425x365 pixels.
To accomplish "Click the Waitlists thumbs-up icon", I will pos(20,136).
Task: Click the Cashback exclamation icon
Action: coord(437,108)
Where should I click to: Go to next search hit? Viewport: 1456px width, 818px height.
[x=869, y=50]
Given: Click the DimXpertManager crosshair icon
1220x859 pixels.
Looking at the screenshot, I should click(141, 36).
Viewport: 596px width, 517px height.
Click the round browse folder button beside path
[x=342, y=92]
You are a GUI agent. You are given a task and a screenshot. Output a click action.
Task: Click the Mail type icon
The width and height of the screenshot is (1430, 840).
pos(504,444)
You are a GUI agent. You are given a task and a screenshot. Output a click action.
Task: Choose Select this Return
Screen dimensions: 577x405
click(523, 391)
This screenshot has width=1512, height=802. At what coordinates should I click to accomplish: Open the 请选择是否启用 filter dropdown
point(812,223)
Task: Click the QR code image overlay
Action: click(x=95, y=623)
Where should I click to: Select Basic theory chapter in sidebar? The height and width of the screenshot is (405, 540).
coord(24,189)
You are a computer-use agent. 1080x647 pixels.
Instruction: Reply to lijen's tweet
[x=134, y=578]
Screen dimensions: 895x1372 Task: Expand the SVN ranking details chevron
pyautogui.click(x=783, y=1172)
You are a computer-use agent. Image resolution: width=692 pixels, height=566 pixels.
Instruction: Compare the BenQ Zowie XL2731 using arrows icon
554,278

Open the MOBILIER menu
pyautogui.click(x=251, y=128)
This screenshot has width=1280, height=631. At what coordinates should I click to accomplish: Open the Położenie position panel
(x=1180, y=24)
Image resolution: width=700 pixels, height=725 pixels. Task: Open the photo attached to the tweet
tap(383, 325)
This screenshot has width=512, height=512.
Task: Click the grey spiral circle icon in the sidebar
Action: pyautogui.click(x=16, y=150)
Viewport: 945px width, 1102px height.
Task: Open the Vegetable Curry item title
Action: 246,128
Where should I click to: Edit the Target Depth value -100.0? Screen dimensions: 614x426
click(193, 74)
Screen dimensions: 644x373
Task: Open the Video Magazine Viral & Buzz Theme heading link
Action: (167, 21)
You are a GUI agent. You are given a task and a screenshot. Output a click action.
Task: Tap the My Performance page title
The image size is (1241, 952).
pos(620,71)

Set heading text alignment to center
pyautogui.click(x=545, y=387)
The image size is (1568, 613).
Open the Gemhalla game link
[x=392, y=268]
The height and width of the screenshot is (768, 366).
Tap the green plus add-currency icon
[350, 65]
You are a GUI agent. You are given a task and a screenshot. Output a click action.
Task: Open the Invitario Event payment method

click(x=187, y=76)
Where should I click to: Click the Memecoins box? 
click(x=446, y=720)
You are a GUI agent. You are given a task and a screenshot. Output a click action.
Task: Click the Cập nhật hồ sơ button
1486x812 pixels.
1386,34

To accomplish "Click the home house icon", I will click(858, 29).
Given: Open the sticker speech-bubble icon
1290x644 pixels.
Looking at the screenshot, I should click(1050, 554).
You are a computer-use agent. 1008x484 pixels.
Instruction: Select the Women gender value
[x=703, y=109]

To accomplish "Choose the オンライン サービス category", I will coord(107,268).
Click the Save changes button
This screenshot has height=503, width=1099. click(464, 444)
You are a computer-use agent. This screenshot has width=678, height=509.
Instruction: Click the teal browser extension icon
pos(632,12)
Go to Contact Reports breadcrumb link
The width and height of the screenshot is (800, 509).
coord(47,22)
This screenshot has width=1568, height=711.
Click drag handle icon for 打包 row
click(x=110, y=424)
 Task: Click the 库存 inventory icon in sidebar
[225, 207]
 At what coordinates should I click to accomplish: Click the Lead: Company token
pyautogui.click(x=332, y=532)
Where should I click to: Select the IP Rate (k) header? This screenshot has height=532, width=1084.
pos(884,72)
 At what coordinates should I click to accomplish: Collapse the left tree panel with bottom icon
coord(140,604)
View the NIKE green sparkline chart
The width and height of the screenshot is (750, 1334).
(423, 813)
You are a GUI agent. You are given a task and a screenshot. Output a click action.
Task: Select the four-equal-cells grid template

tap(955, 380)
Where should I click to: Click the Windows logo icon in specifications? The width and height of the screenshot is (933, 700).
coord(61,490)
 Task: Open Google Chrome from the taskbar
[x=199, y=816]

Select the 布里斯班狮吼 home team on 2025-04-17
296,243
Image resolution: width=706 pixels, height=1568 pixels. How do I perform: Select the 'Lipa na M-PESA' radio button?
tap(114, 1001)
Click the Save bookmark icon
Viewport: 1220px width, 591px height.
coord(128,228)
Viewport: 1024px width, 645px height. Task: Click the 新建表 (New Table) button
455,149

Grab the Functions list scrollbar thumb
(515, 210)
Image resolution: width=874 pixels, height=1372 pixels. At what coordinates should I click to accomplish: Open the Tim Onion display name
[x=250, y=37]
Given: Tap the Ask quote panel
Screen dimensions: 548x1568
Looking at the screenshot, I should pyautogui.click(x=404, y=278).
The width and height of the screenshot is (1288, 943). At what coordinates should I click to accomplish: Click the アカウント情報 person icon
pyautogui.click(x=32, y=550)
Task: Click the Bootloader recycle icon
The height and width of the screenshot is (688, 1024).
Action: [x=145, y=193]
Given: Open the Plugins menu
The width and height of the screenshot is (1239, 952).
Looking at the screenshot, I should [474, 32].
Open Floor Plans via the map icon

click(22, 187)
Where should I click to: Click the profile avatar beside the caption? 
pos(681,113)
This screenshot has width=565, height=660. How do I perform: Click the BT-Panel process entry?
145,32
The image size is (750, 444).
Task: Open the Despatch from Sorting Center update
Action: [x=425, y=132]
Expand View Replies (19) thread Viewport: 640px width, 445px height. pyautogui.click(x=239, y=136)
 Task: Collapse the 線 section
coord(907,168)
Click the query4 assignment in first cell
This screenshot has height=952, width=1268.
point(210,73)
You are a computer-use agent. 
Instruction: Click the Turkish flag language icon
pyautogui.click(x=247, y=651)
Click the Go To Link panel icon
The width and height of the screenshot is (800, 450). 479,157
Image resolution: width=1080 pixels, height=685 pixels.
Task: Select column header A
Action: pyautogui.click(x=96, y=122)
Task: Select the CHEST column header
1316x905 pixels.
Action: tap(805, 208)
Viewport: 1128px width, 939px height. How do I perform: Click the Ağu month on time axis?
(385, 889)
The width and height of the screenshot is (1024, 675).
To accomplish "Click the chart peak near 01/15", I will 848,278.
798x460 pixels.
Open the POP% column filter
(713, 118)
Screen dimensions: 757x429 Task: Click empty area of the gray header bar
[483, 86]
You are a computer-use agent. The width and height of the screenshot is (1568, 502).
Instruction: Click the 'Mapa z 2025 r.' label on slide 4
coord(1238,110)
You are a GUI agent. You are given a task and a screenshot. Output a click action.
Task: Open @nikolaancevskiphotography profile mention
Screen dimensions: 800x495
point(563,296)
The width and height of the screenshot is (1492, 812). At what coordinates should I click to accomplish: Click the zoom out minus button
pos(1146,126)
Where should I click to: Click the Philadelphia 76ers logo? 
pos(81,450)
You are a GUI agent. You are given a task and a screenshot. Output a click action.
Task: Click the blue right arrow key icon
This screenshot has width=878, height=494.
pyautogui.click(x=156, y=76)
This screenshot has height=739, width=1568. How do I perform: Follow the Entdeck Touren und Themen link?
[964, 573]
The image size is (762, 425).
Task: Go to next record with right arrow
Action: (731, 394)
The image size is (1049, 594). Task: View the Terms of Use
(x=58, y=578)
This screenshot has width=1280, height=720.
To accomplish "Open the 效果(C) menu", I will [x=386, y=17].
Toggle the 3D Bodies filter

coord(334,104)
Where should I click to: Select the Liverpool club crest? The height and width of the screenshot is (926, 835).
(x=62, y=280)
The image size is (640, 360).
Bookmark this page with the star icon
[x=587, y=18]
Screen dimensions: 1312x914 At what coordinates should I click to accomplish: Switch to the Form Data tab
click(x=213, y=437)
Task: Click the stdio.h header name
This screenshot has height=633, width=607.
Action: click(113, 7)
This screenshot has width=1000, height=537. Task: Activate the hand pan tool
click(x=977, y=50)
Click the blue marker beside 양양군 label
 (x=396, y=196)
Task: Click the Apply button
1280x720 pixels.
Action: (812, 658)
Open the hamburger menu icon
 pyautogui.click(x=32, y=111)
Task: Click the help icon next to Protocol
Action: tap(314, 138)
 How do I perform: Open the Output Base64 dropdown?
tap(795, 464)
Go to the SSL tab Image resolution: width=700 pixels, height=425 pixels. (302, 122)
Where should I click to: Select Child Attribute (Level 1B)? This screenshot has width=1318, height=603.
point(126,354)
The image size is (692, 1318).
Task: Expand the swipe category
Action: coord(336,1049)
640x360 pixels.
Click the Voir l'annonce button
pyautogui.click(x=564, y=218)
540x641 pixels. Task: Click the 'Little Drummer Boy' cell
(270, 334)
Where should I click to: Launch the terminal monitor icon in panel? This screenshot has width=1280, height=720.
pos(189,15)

=====

Report the number of lines, in the entries above, that contain the word "Choose", without any other text.

2